DIRECTIONS FOR THIS TASK: Give the data again exactly, from its opening line through the line in which "Screen dimensions: 1282x952" appears.

(Dataset excerpts)
<<<<
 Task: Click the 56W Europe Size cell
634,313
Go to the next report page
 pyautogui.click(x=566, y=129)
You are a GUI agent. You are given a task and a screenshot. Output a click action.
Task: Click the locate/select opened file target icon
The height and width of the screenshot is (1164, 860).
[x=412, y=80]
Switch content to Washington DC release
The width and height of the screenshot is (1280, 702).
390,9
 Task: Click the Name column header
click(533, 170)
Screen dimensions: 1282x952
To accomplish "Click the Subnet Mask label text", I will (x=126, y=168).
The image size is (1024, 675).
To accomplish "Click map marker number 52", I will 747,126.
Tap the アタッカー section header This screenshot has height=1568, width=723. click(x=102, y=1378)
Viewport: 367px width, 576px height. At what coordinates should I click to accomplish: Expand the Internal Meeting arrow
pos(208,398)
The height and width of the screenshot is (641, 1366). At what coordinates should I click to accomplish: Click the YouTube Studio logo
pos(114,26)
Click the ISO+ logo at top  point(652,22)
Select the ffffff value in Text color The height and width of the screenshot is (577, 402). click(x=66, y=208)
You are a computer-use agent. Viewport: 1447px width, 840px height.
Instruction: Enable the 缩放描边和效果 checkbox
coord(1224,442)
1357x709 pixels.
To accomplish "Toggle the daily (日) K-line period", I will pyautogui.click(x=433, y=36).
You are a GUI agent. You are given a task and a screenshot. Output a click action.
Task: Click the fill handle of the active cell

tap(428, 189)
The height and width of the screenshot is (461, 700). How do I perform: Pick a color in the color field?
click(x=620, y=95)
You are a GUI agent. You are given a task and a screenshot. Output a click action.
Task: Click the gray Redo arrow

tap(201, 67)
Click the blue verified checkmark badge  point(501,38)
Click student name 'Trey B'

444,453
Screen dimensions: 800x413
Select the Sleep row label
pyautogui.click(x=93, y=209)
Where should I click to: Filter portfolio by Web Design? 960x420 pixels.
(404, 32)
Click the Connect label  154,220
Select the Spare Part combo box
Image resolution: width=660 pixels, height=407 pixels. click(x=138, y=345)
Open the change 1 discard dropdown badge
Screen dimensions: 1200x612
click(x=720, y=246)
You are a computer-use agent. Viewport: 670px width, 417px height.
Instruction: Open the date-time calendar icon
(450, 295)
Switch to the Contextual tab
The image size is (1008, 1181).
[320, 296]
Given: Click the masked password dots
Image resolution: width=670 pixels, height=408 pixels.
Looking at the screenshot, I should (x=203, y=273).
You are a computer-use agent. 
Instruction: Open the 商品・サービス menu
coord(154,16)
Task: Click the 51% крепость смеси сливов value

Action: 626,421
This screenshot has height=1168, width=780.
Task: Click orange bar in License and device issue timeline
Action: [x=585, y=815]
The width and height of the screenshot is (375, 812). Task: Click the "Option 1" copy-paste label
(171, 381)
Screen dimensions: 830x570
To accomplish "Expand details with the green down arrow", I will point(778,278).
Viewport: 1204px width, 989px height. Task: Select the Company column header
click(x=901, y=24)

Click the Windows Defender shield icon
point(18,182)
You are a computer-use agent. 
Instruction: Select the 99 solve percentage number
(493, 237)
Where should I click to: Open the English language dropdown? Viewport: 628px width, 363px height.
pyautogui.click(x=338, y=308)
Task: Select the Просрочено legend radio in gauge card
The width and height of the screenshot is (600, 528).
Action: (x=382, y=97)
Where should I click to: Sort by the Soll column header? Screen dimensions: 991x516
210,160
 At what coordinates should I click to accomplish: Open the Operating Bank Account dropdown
>>>>
COMPLETED TASK:
 Task: Click the 56W Europe Size cell
634,313
Go to the next report page
 pyautogui.click(x=566, y=129)
You are a GUI agent. You are given a task and a screenshot. Output a click action.
Task: Click the locate/select opened file target icon
The height and width of the screenshot is (1164, 860).
[x=412, y=80]
Switch content to Washington DC release
The width and height of the screenshot is (1280, 702).
390,9
 Task: Click the Name column header
click(533, 170)
Screen dimensions: 1282x952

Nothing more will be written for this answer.